Work task
Write the entries below again, precisely as they appear.

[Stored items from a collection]
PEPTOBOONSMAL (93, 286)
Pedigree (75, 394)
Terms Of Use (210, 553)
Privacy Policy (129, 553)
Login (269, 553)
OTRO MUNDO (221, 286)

Task answer
PEPTOBOONSMAL (93, 286)
Pedigree (75, 394)
Terms Of Use (210, 553)
Privacy Policy (129, 553)
Login (269, 553)
OTRO MUNDO (221, 286)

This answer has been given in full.